The surprise is the vehemence of the hate.
Last year, I briefly covered the U.S. Senate race in Louisiana. As part of that coverage I attended a debate at Dillard University featuring David Duke. Duke, of course, is a notorious racist and Dillard University is an historically black school, so needless to say, there were protests.
But the protests I saw had none of the rage and venom of the man himself. During the debate—a debate held in an empty room due to safety concerns—we journalists watched, in a screening room, as Duke repeatedly cut off other politicians and ranted about the plight of the aggrieved white person.

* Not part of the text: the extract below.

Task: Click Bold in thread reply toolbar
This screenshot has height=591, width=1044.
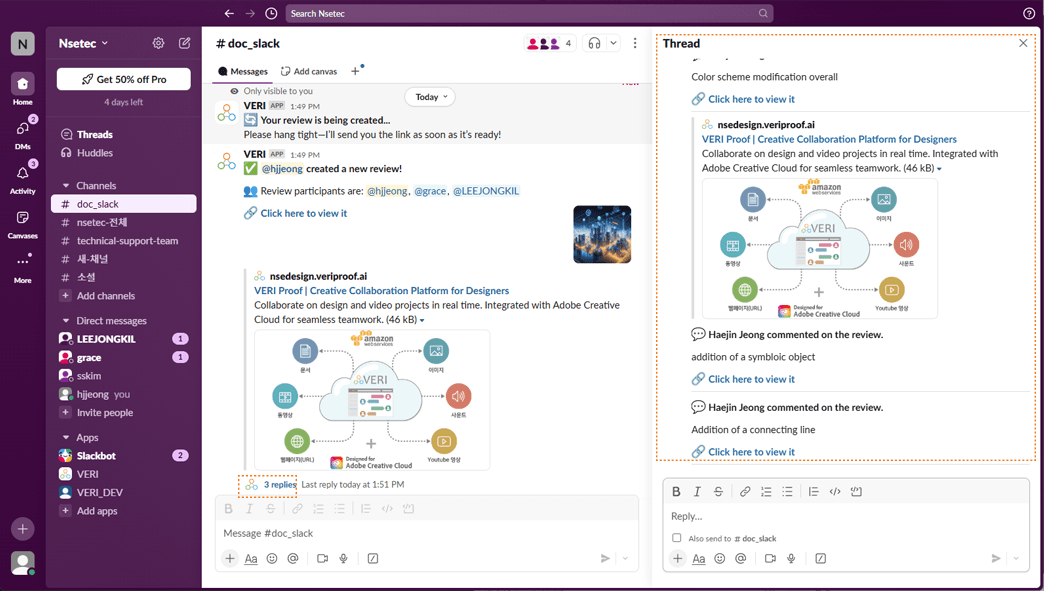Action: point(676,492)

At one point, he said, “We’re getting outnumbered and outvoted in our own nation.”
Duke, of course, was in Virginia on Saturday, encouraging the racist throngs to protect the state of Robert E. Lee.

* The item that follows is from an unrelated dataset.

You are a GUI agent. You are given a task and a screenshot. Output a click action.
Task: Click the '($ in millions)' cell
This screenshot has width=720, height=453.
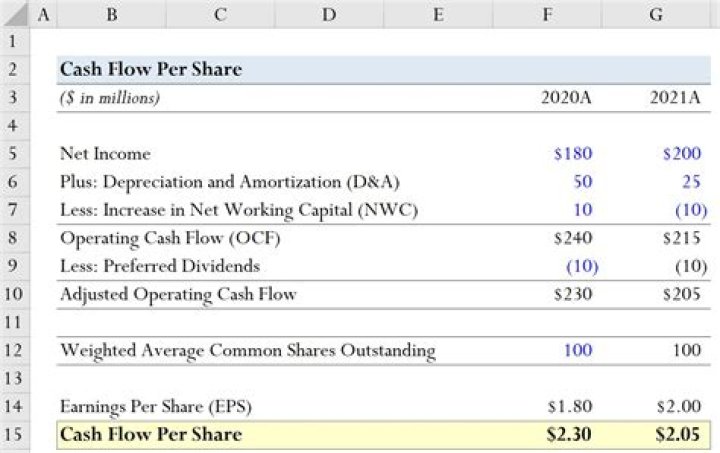click(110, 98)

This is why those statues must go.
There was a time when the South was segregated by race, and those monuments were meant to signify that and their supporters long for those bygone days. Today, as society is beginning to change, some people are getting uncomfortable.
For Duke, the removal of these statues is shorthand for a lot of things. It symbolizes the decline of blue collar America. It reflects the drug abuse, the joblessness and all the other woes so prevalent in the heartland because to him, the root cause is the same: people who do not look like him and who may not be able to speak English.
For Duke and people like him, he can point to the removal efforts and work up outrage in himself and in an audience. I saw him try to do it in Louisiana.
He is a merchant of fear, selling his goods with a side of outrage. If people are afraid, he figures, they will vote in the strongest, loudest voice in the room.
He is not wrong and he is not alone. Alex Jones, the right-wing conspiracy theorist, also broadcasts fear loudly in order to sell a product.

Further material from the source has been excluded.